__INSTRUCTION 1__
In the horse racing analysis, what Late Pace rating did Danza register in the Arkansas Derby?

__SOURCE__
───
Danza surprised everybody and the term "bounce" will be bandied about regarding his chances in the Derby. He benefited from a perfect trip, with pacesetter Bayern drifting several paths off the rail leaving the bend, and figures to face greater adversity in the 20-horse Derby field.
I'll be surprised to see him play a major role next time but won't dismiss Danza's chances for a minor award. He will settle off the pace before looking to rally and has been able to improve his position in the stretch run of all four career starts, registering a 106 Late Pace rating in the Arkansas Derby.
Out of a French Deputy mare, Danza is bred for the distance on his dam's side -- half-brother Majestic Harbor recently captured the 1 1/2-mile Tokyo City Cup at Santa Anita -- but the grueling nature of the 1 1/4-mile test could prove too much too soon for the lightly-raced colt. Animal Kingdom became the first Derby winner with only four starts beforehand (Big Brown won with just three in 2008) and Sunland Derby winner Chitu is the only other confirmed Derby horse this year with such limited experience.
Ride On Curlin closed belatedly to outfinish Bayern for second and will head to the Derby off three consecutive stakes placings, recording a pair of troubled thirds in the Rebel and Southwest. Conditioned by Billy "Bronco" Gowan, the hard-knocking colt settled nicely near the tail of the field Saturday after being forwardly placed in his three previous outings and the grinder figures to employ similar tactics in the Derby.
Picking up the services of Calvin Borel won't help his price -- the Hall of Famer has captured three of the last seven runnings -- and Ride On Curlin has failed to earn a triple-digit Speed rating in his last seven starts. Others look faster than him but Ride On Curlin remains a possible exotics player.
Bayern is under consideration but needs help qualifying with only 20 points (currently 26th on the leaderboard). The lightly-raced colt missed a scheduled start in the March 8 San Felipe due to a foot bruise and came up a little short after establishing a reasonable pace in the Arkansas Derby, but he figures to benefit from the first stakes attempt.
Bob Baffert could point Bayern toward the Preakness.
Tapiture failed to fire after advancing into a striking position at the head of the stretch. He was making his first start at nine furlongs and rates as a poor candidate to handle the added ground in the Derby.
───
__INPUT ROWS__
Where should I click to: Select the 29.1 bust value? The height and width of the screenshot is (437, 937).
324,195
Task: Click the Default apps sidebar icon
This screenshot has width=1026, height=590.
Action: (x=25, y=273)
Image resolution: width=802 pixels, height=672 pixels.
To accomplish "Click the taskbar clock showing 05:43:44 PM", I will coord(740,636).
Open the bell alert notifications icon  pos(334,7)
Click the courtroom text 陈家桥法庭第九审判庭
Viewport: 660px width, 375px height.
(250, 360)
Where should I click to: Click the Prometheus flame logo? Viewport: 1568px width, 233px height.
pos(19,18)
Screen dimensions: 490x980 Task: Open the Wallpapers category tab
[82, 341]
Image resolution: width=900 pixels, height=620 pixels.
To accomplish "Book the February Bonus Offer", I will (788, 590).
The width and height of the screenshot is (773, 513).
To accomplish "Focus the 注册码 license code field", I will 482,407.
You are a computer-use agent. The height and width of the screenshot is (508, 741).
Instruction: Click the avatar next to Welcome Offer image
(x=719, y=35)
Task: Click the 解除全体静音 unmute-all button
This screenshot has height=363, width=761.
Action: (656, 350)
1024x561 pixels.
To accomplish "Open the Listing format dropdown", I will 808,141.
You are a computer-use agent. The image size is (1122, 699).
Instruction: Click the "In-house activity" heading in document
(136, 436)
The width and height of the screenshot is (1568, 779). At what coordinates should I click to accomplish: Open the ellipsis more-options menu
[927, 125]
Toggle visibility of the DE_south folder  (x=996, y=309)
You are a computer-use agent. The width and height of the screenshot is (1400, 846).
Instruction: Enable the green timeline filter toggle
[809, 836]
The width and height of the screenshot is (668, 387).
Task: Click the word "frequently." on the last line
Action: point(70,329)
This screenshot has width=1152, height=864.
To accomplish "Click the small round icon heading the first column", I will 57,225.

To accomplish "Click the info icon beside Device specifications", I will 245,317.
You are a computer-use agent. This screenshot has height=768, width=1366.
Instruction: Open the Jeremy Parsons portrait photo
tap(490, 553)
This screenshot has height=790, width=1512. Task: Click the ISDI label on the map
───
__INSTRUCTION 2__
Format the records as a JSON list of strings, one string per line, starting at the first line of the records and ending at the line containing "Toggle visibility of". Leave out blank lines.

__FINISHED ANSWER 1__
106

__FINISHED ANSWER 2__
[
  "Where should I click to: Select the 29.1 bust value? The height and width of the screenshot is (437, 937).",
  "324,195",
  "Task: Click the Default apps sidebar icon",
  "This screenshot has width=1026, height=590.",
  "Action: (x=25, y=273)",
  "Image resolution: width=802 pixels, height=672 pixels.",
  "To accomplish \"Click the taskbar clock showing 05:43:44 PM\", I will coord(740,636).",
  "Open the bell alert notifications icon  pos(334,7)",
  "Click the courtroom text 陈家桥法庭第九审判庭",
  "Viewport: 660px width, 375px height.",
  "(250, 360)",
  "Where should I click to: Click the Prometheus flame logo? Viewport: 1568px width, 233px height.",
  "pos(19,18)",
  "Screen dimensions: 490x980 Task: Open the Wallpapers category tab",
  "[82, 341]",
  "Image resolution: width=900 pixels, height=620 pixels.",
  "To accomplish \"Book the February Bonus Offer\", I will (788, 590).",
  "The width and height of the screenshot is (773, 513).",
  "To accomplish \"Focus the 注册码 license code field\", I will 482,407.",
  "You are a computer-use agent. The height and width of the screenshot is (508, 741).",
  "Instruction: Click the avatar next to Welcome Offer image",
  "(x=719, y=35)",
  "Task: Click the 解除全体静音 unmute-all button",
  "This screenshot has height=363, width=761.",
  "Action: (656, 350)",
  "1024x561 pixels.",
  "To accomplish \"Open the Listing format dropdown\", I will 808,141.",
  "You are a computer-use agent. The image size is (1122, 699).",
  "Instruction: Click the \"In-house activity\" heading in document",
  "(136, 436)",
  "The width and height of the screenshot is (1568, 779). At what coordinates should I click to accomplish: Open the ellipsis more-options menu",
  "[927, 125]",
  "Toggle visibility of the DE_south folder  (x=996, y=309)"
]